◆ WHAT YOU HAVE TO DO ◆
Can you rewrite the rows from the line holding "Screen dimensions: 1478x812" through the line holding "click(92, 12)", inclusive, with "Open" swapped for "Expand" and nothing else altered?
++++++++++++++++++++
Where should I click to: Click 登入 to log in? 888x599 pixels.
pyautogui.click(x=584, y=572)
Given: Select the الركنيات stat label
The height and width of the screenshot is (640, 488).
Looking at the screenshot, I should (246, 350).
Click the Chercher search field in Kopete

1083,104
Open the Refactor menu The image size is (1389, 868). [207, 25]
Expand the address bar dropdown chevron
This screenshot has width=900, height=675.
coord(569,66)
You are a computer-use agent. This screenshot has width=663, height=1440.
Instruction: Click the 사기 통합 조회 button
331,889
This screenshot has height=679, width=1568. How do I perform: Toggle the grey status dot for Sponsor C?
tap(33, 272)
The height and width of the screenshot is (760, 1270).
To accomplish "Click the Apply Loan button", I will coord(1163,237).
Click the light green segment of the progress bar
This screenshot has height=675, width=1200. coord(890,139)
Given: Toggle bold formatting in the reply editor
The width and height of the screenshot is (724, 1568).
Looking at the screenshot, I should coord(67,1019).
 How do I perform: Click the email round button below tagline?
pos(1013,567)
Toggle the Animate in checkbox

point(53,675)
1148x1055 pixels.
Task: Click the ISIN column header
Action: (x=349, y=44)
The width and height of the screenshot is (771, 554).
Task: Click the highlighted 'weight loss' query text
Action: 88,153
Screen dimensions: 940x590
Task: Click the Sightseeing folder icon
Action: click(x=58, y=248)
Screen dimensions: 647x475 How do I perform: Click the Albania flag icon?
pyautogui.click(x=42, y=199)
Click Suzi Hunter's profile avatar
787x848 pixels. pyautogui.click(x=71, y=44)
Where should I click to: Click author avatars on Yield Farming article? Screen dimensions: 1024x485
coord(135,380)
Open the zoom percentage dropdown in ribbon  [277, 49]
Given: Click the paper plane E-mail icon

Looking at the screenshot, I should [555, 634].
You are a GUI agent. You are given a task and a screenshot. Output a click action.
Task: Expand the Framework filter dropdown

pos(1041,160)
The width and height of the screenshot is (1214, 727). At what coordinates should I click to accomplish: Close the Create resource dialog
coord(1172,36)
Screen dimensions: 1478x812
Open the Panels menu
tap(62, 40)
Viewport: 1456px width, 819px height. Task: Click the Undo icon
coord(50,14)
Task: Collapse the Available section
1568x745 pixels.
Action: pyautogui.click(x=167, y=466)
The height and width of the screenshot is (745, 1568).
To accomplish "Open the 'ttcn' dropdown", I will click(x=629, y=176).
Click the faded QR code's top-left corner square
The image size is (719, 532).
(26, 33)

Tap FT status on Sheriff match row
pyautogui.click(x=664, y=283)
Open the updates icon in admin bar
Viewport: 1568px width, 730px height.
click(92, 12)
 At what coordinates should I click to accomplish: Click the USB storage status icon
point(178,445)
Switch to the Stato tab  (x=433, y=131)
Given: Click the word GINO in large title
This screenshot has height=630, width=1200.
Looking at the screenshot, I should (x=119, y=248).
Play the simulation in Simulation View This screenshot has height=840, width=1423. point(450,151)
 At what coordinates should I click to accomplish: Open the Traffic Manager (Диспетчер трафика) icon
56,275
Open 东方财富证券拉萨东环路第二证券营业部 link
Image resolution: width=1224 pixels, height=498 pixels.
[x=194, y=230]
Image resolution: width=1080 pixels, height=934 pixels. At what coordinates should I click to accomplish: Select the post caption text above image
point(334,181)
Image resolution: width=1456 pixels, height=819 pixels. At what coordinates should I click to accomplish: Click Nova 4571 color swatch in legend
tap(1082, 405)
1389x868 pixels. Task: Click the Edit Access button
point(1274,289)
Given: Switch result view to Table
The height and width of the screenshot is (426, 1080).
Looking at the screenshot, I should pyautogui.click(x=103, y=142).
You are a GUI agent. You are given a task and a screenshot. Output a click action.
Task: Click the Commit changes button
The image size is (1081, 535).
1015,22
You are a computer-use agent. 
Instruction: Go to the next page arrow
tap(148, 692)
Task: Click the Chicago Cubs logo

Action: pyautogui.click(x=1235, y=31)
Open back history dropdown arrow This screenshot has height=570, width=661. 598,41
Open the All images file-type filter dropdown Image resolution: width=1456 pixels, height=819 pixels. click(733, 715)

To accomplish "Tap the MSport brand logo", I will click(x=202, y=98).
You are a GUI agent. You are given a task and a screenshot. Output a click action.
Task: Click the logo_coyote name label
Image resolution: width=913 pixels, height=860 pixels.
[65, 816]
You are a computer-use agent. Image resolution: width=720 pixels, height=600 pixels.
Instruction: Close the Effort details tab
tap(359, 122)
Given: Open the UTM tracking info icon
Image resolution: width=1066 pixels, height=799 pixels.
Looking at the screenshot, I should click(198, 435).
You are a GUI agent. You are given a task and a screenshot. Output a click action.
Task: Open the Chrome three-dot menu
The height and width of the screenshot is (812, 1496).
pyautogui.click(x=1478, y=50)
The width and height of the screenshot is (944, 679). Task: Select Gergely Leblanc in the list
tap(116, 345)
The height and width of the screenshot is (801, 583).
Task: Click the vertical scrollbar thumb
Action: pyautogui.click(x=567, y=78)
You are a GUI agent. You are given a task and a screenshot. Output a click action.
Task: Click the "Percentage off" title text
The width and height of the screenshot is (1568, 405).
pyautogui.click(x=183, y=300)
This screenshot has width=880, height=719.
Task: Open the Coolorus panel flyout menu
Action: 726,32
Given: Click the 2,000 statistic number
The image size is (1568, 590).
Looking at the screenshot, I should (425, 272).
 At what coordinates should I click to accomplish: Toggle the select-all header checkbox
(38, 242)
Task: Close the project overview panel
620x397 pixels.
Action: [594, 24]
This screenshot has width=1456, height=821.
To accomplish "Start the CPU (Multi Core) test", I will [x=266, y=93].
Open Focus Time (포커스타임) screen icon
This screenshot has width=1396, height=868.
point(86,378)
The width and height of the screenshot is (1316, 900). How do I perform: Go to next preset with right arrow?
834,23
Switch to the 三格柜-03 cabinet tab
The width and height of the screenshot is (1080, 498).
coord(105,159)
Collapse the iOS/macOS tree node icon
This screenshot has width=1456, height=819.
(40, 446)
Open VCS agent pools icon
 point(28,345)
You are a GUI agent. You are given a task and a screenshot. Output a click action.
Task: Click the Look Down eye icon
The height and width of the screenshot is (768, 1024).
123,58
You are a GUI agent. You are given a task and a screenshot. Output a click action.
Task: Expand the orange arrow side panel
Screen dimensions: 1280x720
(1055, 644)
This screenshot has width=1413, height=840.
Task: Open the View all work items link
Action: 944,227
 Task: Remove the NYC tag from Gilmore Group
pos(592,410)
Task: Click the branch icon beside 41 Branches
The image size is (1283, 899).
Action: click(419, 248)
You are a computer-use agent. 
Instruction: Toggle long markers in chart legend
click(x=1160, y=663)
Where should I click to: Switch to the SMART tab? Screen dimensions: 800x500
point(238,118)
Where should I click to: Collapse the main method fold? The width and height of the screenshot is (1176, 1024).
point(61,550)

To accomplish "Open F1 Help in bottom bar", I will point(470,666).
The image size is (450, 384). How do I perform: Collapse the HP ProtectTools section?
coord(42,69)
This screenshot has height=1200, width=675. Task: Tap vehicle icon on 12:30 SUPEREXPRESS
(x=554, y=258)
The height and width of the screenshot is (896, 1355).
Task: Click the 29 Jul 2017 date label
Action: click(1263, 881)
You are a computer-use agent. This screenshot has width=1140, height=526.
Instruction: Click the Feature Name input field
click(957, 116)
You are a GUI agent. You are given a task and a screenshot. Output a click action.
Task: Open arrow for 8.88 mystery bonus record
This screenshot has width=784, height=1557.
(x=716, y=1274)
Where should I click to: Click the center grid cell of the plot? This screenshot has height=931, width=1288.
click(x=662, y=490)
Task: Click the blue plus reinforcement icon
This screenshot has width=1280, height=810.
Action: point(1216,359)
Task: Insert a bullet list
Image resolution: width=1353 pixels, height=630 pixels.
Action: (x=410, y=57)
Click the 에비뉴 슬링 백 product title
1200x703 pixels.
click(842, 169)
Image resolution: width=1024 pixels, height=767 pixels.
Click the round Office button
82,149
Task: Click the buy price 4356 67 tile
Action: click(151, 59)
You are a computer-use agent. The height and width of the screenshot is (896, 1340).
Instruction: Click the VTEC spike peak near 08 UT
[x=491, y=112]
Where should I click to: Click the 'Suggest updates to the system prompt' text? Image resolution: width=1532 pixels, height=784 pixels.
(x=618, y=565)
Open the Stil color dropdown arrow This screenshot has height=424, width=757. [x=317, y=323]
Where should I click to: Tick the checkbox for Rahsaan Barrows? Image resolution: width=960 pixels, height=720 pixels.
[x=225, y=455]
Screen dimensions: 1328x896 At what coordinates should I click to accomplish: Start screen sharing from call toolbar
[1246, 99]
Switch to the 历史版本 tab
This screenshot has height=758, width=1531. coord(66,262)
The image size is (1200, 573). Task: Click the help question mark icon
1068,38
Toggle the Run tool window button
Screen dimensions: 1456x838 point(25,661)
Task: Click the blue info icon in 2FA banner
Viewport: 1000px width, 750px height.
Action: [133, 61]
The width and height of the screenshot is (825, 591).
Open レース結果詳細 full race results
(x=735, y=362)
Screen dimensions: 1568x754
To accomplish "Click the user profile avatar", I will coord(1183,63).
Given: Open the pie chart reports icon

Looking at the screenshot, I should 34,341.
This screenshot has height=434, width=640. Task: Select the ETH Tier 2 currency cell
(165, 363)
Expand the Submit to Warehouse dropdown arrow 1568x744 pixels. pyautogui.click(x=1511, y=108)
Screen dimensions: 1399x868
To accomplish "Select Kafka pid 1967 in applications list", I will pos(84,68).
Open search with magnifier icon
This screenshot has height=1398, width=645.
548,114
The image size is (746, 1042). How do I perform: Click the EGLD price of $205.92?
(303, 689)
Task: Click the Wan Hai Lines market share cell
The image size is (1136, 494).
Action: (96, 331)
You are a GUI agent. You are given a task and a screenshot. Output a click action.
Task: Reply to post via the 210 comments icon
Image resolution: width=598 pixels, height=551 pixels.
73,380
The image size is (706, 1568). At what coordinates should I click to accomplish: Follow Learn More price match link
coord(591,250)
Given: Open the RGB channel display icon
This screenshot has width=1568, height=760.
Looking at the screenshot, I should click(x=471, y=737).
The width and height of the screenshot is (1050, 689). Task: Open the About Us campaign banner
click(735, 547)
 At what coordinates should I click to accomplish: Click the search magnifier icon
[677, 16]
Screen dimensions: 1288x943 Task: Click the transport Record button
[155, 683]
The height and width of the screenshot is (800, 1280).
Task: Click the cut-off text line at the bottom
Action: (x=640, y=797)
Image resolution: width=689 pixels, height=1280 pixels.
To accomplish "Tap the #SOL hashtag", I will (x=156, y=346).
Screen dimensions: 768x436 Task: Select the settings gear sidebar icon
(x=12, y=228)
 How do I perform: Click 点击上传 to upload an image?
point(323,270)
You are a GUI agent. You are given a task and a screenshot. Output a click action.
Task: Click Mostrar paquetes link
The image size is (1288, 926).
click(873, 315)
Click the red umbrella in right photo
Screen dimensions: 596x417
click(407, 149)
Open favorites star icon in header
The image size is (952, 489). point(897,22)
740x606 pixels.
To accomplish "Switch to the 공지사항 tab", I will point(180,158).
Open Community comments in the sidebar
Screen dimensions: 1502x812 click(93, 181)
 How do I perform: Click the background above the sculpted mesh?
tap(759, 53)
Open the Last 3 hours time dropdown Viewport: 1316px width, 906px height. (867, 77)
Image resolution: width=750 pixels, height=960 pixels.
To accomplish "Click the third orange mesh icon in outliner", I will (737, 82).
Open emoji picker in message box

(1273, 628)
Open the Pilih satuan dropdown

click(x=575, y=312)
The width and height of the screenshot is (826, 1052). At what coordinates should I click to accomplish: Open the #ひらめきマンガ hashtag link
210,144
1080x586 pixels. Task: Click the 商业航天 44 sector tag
++++++++++++++++++++
◆ TASK SOLUTION ◆
Screen dimensions: 1478x812
Expand the Panels menu
tap(62, 40)
Viewport: 1456px width, 819px height. Task: Click the Undo icon
coord(50,14)
Task: Collapse the Available section
1568x745 pixels.
Action: pyautogui.click(x=167, y=466)
The height and width of the screenshot is (745, 1568).
To accomplish "Expand the 'ttcn' dropdown", I will click(x=629, y=176).
Click the faded QR code's top-left corner square
The image size is (719, 532).
(26, 33)

Tap FT status on Sheriff match row
pyautogui.click(x=664, y=283)
Expand the updates icon in admin bar
Viewport: 1568px width, 730px height.
click(92, 12)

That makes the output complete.